Third Way arrived at these numbers with the help of reports from the agencies tracking their own performance metrics. And these projections are, of course, a collective thought exercise more than a prophecy. But the idea is to inject the specter of real consequences into what’s becoming a common meltdown in Washington.

“There are two problems wrapped up here,” Kendall said. “One is that a lot of what government does is invisible to people. And at the same time, the benefits of government that are direct and popular are not the ones that are really easy to go after. It’s a double whammy.”

The super committee, that is, isn’t seriously looking at Social Security or Medicare.

Other potential targets: the border with Mexico would become more porous, gun purchase background checks would be delayed, and 252,000 pounds of cargo would go unscreened on international flights.

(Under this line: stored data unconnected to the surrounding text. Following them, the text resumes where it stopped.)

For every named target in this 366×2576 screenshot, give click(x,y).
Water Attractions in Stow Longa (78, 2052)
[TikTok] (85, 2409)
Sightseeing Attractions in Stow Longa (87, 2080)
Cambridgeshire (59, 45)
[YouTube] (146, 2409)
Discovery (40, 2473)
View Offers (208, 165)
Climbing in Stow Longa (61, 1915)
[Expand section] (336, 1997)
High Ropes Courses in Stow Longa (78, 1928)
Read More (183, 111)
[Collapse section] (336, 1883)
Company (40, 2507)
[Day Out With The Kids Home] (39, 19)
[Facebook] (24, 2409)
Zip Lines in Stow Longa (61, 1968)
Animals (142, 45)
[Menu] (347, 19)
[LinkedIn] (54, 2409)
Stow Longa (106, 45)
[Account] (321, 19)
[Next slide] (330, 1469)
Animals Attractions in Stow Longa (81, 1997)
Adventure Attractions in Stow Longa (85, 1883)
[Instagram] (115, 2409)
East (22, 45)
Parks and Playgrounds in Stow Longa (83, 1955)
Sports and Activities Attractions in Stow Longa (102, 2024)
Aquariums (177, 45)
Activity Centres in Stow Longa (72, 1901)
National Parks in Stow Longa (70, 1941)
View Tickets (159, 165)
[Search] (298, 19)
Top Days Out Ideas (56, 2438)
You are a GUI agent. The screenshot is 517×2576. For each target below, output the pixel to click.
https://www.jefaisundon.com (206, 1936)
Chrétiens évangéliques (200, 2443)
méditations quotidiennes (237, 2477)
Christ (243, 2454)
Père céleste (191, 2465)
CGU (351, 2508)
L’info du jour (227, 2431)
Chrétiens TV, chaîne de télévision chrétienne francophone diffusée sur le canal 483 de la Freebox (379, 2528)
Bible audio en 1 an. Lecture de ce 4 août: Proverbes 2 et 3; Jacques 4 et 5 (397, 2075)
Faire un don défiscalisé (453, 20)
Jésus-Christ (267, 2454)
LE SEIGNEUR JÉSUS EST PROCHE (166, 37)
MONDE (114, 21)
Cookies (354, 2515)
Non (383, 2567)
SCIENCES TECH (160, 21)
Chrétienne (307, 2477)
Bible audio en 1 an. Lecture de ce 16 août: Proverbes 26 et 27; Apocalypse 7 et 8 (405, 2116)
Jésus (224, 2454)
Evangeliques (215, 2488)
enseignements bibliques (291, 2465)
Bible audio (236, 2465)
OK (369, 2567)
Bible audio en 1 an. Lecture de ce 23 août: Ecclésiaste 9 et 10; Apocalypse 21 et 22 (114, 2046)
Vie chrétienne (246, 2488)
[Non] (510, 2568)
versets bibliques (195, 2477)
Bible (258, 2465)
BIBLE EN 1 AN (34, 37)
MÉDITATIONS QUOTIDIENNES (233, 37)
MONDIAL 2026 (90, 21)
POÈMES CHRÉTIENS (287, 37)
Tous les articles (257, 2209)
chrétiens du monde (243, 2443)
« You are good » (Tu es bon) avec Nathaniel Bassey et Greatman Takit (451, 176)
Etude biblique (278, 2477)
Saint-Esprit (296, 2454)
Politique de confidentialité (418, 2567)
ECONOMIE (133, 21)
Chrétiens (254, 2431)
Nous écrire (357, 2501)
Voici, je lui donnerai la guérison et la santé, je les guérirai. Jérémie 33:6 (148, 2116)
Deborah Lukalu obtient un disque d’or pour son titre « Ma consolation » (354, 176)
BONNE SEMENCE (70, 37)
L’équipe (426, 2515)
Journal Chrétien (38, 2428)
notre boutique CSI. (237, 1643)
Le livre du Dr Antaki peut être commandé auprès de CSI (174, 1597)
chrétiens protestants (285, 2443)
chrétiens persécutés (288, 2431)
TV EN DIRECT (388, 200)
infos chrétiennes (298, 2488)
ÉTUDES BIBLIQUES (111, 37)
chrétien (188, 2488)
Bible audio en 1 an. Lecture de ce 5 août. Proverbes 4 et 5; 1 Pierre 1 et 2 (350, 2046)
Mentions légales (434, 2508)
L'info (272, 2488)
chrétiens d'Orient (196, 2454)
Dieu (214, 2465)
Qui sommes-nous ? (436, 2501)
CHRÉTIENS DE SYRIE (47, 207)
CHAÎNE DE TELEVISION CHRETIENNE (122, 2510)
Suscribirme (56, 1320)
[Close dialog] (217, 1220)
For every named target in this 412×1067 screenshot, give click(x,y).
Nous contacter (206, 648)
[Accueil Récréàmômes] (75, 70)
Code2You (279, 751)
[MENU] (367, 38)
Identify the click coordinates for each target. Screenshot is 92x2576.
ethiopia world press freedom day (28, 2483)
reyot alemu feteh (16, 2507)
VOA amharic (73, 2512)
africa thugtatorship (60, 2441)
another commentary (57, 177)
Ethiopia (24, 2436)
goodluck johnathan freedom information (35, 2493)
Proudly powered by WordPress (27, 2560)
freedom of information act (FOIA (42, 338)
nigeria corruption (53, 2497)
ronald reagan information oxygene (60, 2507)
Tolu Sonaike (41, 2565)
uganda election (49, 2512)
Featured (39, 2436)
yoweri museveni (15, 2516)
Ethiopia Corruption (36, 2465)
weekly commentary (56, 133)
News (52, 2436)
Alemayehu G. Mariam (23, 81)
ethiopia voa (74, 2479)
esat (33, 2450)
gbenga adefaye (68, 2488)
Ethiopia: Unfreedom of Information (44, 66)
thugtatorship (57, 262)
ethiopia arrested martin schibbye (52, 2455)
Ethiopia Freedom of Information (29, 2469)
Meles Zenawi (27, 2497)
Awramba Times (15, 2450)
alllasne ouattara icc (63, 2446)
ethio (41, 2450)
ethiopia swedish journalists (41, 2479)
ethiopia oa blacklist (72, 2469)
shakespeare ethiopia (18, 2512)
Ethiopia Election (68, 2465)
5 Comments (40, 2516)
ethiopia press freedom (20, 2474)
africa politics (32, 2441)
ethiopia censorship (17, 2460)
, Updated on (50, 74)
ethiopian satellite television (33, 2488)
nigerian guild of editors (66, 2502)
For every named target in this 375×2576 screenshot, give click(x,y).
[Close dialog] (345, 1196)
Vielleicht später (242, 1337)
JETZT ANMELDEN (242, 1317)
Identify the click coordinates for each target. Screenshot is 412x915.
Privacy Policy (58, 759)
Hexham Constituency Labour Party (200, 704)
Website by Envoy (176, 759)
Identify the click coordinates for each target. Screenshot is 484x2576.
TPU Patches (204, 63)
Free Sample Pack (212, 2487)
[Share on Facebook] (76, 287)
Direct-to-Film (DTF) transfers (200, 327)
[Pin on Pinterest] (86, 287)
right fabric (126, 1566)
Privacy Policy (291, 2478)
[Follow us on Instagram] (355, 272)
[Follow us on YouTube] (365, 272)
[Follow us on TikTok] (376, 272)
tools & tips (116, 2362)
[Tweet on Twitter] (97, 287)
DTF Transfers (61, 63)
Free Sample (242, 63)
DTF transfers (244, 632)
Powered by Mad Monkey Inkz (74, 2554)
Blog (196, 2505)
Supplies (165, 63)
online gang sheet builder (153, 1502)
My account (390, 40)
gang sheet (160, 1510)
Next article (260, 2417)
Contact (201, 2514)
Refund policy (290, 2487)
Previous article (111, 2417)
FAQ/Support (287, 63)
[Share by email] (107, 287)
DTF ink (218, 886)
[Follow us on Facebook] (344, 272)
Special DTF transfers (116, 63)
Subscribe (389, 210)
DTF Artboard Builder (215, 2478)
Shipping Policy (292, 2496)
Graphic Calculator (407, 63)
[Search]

“Law enforcement is something that people universally think is a good thing, so we’d have fewer criminals locked up,” Kendall said. “And we’d have more food poisoning. The bite of your next hamburger would not be as safe because of fewer inspectors” — about 608 fewer, that is — “and the list goes on.”

At the IRS, that 7.8 percent budget cut might target 2,326 revenue agents who would otherwise be busy looking for people who cheat their neighbors out of $4.5 billion in owed tax revenue.

Kendall remains optimistic that the trigger will work as it was intended — that the super committee will be moved to action by Washington’s favorite kind of deadline: the one were everyone gets embarrassed by failure. It might help, though, if more people came to fear the threat of E. coli and uncaptured criminals.

“Right now, all the legislators are getting are calls about, ‘Don’t touch this. Don’t touch that,’” Kendall said. “If you get calls about, ‘Yeah, don’t cut things I didn’t even know were going to be cut,’ I think that would help.”